Reliance Growth Fund is a mutual fund scheme that was launched by Reliance Mutual Fund and largely invests its funds into equities. What this means is that it is an equity oriented mutual fund scheme, which signifies that it is a high risk investment.
Returns of Reliance Growth Fund
The scheme was launched in 1995, which means its almost a two decades old scheme. Returns of the scheme since its launch has been 25.24 per cent. The scheme has therefore given far superior returns than bank deposits over the last two decades and one would have been better off, investing in the scheme than in a bank deposit.
Now, if one considers in the more short term, than the fund has given a return of a whopping 68 per cent in the last one year.
The three year returns from Reliance Growth Fund has been 20.69 per cent, while the five year returns has been a tepid 13 per cent. While the track record of the scheme has been good, there are some inherent risks.
Risks with Reliance Growth Fund
Much of the risks with the Fund would depend on how the stock markets behave. We believe that in the short term, if one is expecting very sharp returns from the stock markets, then that is too much to expect.
The reason is that markets have already run-up sharply and the scope of the Sensex giving 50 per cent returns like they have in the last one year is ruled out.

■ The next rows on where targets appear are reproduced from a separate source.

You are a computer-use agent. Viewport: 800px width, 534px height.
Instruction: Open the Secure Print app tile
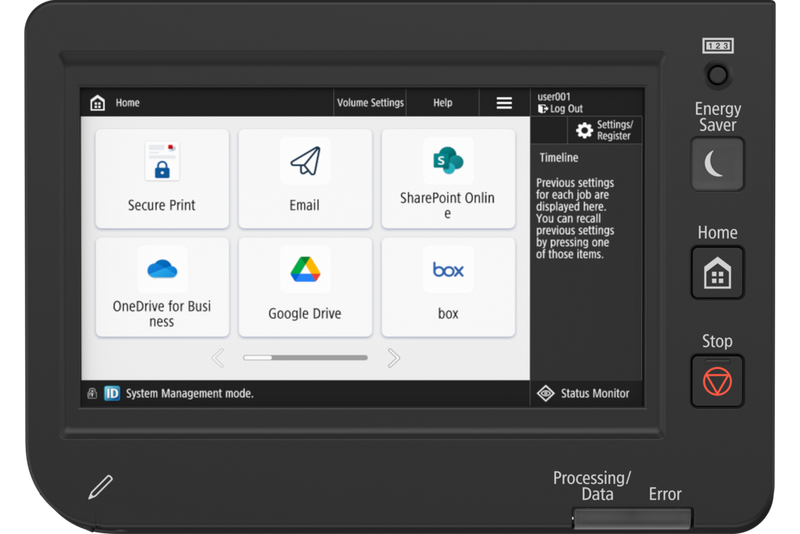point(162,178)
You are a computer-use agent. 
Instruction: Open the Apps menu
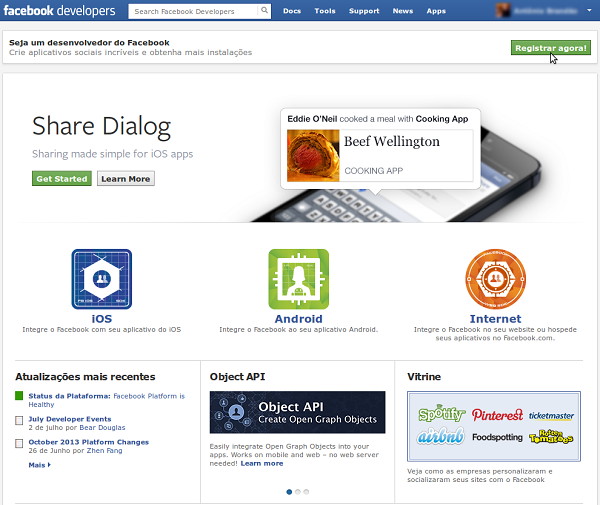[x=436, y=11]

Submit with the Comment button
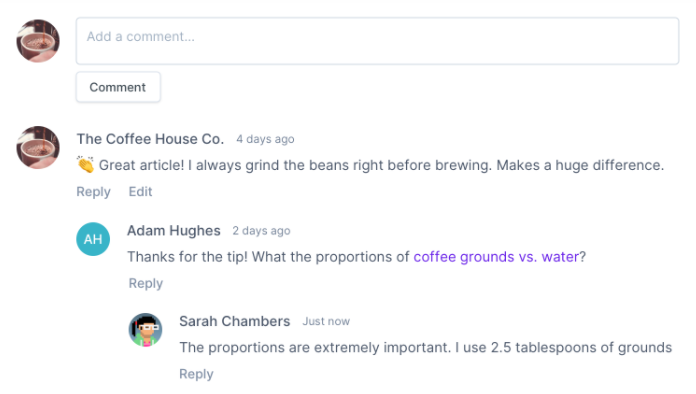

Therefore, one can expect more sober returns and the 68 per cent returns given by Reliance Growth fund in the last one year is impossible to match in the coming years.
A look at the portfolio of Reliance Growth Fund and the risks
Reliance Growth fund has invested in stocks like ICICI Bank, HCL Technologies, Lupin and UPL, which together form almost 20 per cent of the portfolio.
The portfolio is more balanced given the facts that it is into economy stocks as well as defensives.
This means should the markets fall, there would not be large scale damage to the portfolio given the presence of stocks like HCL Tech and Lupin.
Markets have run-up too sharply and hence if you buy the scheme now you would be buying the same at a very high net asset value.
What we suggest is that one should wait for sometime and let the stock markets fall. This would enable individuals to buy the Reliance Growth Fund Scheme at a much lower NAV.